Task objective =>
Retyping all the entries exactly is the whole task.

(Stored data)
# # # #
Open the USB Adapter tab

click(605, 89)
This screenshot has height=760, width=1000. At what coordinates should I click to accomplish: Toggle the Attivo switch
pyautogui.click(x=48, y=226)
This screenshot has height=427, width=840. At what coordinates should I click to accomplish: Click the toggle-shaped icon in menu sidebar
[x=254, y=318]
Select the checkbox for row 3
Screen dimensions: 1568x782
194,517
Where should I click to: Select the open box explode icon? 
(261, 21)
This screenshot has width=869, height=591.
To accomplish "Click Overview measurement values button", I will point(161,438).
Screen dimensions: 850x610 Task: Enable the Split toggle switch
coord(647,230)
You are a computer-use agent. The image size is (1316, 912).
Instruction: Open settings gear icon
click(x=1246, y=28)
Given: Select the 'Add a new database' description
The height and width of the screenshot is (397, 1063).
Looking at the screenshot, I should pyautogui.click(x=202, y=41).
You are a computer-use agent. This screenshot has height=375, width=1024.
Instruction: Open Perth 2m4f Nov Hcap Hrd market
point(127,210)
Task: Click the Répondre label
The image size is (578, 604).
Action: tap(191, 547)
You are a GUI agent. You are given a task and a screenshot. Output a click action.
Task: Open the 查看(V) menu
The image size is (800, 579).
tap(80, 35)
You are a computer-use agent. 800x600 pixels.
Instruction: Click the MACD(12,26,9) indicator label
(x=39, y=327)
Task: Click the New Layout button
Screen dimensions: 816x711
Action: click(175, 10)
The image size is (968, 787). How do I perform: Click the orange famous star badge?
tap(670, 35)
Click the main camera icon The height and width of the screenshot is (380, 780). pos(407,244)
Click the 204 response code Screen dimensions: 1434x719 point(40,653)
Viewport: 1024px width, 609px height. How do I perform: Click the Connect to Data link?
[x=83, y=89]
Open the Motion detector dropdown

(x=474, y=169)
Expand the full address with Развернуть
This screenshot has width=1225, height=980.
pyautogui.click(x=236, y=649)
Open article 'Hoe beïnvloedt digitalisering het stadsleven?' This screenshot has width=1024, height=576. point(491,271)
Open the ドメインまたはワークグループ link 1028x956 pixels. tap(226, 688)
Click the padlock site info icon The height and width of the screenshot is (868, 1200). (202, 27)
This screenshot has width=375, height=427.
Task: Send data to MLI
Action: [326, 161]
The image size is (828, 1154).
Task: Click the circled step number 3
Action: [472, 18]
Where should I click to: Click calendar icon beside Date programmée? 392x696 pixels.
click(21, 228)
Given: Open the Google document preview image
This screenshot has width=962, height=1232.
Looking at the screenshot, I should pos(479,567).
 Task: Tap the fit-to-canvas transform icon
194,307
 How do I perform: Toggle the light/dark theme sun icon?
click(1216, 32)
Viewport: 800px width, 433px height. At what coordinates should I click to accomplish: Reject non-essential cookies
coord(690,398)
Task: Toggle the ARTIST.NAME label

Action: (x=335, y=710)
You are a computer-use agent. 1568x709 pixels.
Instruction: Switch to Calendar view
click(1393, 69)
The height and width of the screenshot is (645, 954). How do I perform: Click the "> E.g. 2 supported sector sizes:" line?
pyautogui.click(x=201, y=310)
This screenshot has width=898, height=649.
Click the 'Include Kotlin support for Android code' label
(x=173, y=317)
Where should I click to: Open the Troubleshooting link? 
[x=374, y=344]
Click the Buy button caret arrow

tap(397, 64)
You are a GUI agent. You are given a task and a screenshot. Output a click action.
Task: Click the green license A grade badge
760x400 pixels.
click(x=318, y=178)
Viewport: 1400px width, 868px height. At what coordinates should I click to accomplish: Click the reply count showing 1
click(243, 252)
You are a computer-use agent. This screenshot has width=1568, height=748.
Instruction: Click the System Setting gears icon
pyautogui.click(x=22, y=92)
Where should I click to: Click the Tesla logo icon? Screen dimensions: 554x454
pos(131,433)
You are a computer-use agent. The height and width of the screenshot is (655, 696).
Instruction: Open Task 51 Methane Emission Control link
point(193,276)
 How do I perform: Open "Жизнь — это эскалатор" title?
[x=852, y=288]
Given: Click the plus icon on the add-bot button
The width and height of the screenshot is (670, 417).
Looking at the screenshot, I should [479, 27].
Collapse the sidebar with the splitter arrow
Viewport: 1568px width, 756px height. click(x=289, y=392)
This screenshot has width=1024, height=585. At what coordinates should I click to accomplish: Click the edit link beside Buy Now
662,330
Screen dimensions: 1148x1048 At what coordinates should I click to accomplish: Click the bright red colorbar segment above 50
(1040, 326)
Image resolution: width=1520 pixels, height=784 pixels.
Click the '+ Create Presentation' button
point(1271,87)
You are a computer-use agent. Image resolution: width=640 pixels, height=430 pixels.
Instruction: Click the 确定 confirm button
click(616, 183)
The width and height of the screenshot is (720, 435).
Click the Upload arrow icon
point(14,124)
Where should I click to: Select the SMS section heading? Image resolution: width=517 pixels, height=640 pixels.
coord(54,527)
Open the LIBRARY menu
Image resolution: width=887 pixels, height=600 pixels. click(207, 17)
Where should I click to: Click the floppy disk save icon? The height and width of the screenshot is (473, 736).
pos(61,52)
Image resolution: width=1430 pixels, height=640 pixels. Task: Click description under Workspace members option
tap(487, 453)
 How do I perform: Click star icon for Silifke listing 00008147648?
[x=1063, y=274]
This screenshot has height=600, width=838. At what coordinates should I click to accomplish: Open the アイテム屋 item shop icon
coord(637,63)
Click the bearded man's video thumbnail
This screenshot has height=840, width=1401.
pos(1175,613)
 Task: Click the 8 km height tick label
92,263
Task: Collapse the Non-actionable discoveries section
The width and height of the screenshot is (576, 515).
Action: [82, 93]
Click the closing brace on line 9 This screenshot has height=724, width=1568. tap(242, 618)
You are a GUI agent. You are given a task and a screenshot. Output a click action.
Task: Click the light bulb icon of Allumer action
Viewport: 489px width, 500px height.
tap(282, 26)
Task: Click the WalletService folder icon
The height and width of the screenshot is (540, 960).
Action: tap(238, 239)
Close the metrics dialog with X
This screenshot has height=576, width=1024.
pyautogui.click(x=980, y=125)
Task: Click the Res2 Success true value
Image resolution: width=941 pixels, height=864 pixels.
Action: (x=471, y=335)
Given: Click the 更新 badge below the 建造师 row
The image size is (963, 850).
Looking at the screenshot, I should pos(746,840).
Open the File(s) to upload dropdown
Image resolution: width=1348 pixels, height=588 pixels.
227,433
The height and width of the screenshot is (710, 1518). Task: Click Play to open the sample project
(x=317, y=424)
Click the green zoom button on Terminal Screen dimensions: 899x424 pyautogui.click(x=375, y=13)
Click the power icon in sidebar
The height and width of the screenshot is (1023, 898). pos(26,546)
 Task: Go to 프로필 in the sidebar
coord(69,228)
# # # #
The answer =>
Open the USB Adapter tab

click(605, 89)
This screenshot has height=760, width=1000. At what coordinates should I click to accomplish: Toggle the Attivo switch
pyautogui.click(x=48, y=226)
This screenshot has height=427, width=840. At what coordinates should I click to accomplish: Click the toggle-shaped icon in menu sidebar
[x=254, y=318]
Select the checkbox for row 3
Screen dimensions: 1568x782
194,517
Where should I click to: Select the open box explode icon? 
(261, 21)
This screenshot has width=869, height=591.
To accomplish "Click Overview measurement values button", I will point(161,438).
Screen dimensions: 850x610 Task: Enable the Split toggle switch
coord(647,230)
You are a computer-use agent. The image size is (1316, 912).
Instruction: Open settings gear icon
click(x=1246, y=28)
Given: Select the 'Add a new database' description
The height and width of the screenshot is (397, 1063).
Looking at the screenshot, I should pyautogui.click(x=202, y=41).
You are a computer-use agent. This screenshot has height=375, width=1024.
Instruction: Open Perth 2m4f Nov Hcap Hrd market
point(127,210)
Task: Click the Répondre label
The image size is (578, 604).
Action: tap(191, 547)
You are a GUI agent. You are given a task and a screenshot. Output a click action.
Task: Open the 查看(V) menu
The image size is (800, 579).
tap(80, 35)
You are a computer-use agent. 800x600 pixels.
Instruction: Click the MACD(12,26,9) indicator label
(x=39, y=327)
Task: Click the New Layout button
Screen dimensions: 816x711
Action: click(175, 10)
The image size is (968, 787). How do I perform: Click the orange famous star badge?
tap(670, 35)
Click the main camera icon The height and width of the screenshot is (380, 780). pos(407,244)
Click the 204 response code Screen dimensions: 1434x719 point(40,653)
Viewport: 1024px width, 609px height. How do I perform: Click the Connect to Data link?
[x=83, y=89]
Open the Motion detector dropdown

(x=474, y=169)
Expand the full address with Развернуть
This screenshot has width=1225, height=980.
pyautogui.click(x=236, y=649)
Open article 'Hoe beïnvloedt digitalisering het stadsleven?' This screenshot has width=1024, height=576. point(491,271)
Open the ドメインまたはワークグループ link 1028x956 pixels. tap(226, 688)
Click the padlock site info icon The height and width of the screenshot is (868, 1200). (202, 27)
This screenshot has width=375, height=427.
Task: Send data to MLI
Action: [326, 161]
The image size is (828, 1154).
Task: Click the circled step number 3
Action: [472, 18]
Where should I click to: Click calendar icon beside Date programmée? 392x696 pixels.
click(21, 228)
Given: Open the Google document preview image
This screenshot has width=962, height=1232.
Looking at the screenshot, I should pos(479,567).
 Task: Tap the fit-to-canvas transform icon
194,307
 How do I perform: Toggle the light/dark theme sun icon?
click(1216, 32)
Viewport: 800px width, 433px height. At what coordinates should I click to accomplish: Reject non-essential cookies
coord(690,398)
Task: Toggle the ARTIST.NAME label

Action: (x=335, y=710)
You are a computer-use agent. 1568x709 pixels.
Instruction: Switch to Calendar view
click(1393, 69)
The height and width of the screenshot is (645, 954). How do I perform: Click the "> E.g. 2 supported sector sizes:" line?
pyautogui.click(x=201, y=310)
This screenshot has width=898, height=649.
Click the 'Include Kotlin support for Android code' label
(x=173, y=317)
Where should I click to: Open the Troubleshooting link? 
[x=374, y=344]
Click the Buy button caret arrow

tap(397, 64)
You are a GUI agent. You are given a task and a screenshot. Output a click action.
Task: Click the green license A grade badge
760x400 pixels.
click(x=318, y=178)
Viewport: 1400px width, 868px height. At what coordinates should I click to accomplish: Click the reply count showing 1
click(243, 252)
You are a computer-use agent. This screenshot has width=1568, height=748.
Instruction: Click the System Setting gears icon
pyautogui.click(x=22, y=92)
Where should I click to: Click the Tesla logo icon? Screen dimensions: 554x454
pos(131,433)
You are a computer-use agent. The height and width of the screenshot is (655, 696).
Instruction: Open Task 51 Methane Emission Control link
point(193,276)
 How do I perform: Open "Жизнь — это эскалатор" title?
[x=852, y=288]
Given: Click the plus icon on the add-bot button
The width and height of the screenshot is (670, 417).
Looking at the screenshot, I should [479, 27].
Collapse the sidebar with the splitter arrow
Viewport: 1568px width, 756px height. click(x=289, y=392)
This screenshot has width=1024, height=585. At what coordinates should I click to accomplish: Click the edit link beside Buy Now
662,330
Screen dimensions: 1148x1048 At what coordinates should I click to accomplish: Click the bright red colorbar segment above 50
(1040, 326)
Image resolution: width=1520 pixels, height=784 pixels.
Click the '+ Create Presentation' button
point(1271,87)
You are a computer-use agent. Image resolution: width=640 pixels, height=430 pixels.
Instruction: Click the 确定 confirm button
click(616, 183)
The width and height of the screenshot is (720, 435).
Click the Upload arrow icon
point(14,124)
Where should I click to: Select the SMS section heading? Image resolution: width=517 pixels, height=640 pixels.
coord(54,527)
Open the LIBRARY menu
Image resolution: width=887 pixels, height=600 pixels. click(207, 17)
Where should I click to: Click the floppy disk save icon? The height and width of the screenshot is (473, 736).
pos(61,52)
Image resolution: width=1430 pixels, height=640 pixels. Task: Click description under Workspace members option
tap(487, 453)
 How do I perform: Click star icon for Silifke listing 00008147648?
[x=1063, y=274]
This screenshot has height=600, width=838. At what coordinates should I click to accomplish: Open the アイテム屋 item shop icon
coord(637,63)
Click the bearded man's video thumbnail
This screenshot has height=840, width=1401.
pos(1175,613)
 Task: Click the 8 km height tick label
92,263
Task: Collapse the Non-actionable discoveries section
The width and height of the screenshot is (576, 515).
Action: [82, 93]
Click the closing brace on line 9 This screenshot has height=724, width=1568. tap(242, 618)
You are a GUI agent. You are given a task and a screenshot. Output a click action.
Task: Click the light bulb icon of Allumer action
Viewport: 489px width, 500px height.
tap(282, 26)
Task: Click the WalletService folder icon
The height and width of the screenshot is (540, 960).
Action: tap(238, 239)
Close the metrics dialog with X
This screenshot has height=576, width=1024.
pyautogui.click(x=980, y=125)
Task: Click the Res2 Success true value
Image resolution: width=941 pixels, height=864 pixels.
Action: (x=471, y=335)
Given: Click the 更新 badge below the 建造师 row
The image size is (963, 850).
Looking at the screenshot, I should pos(746,840).
Open the File(s) to upload dropdown
Image resolution: width=1348 pixels, height=588 pixels.
227,433
The height and width of the screenshot is (710, 1518). Task: Click Play to open the sample project
(x=317, y=424)
Click the green zoom button on Terminal Screen dimensions: 899x424 pyautogui.click(x=375, y=13)
Click the power icon in sidebar
The height and width of the screenshot is (1023, 898). pos(26,546)
 Task: Go to 프로필 in the sidebar
coord(69,228)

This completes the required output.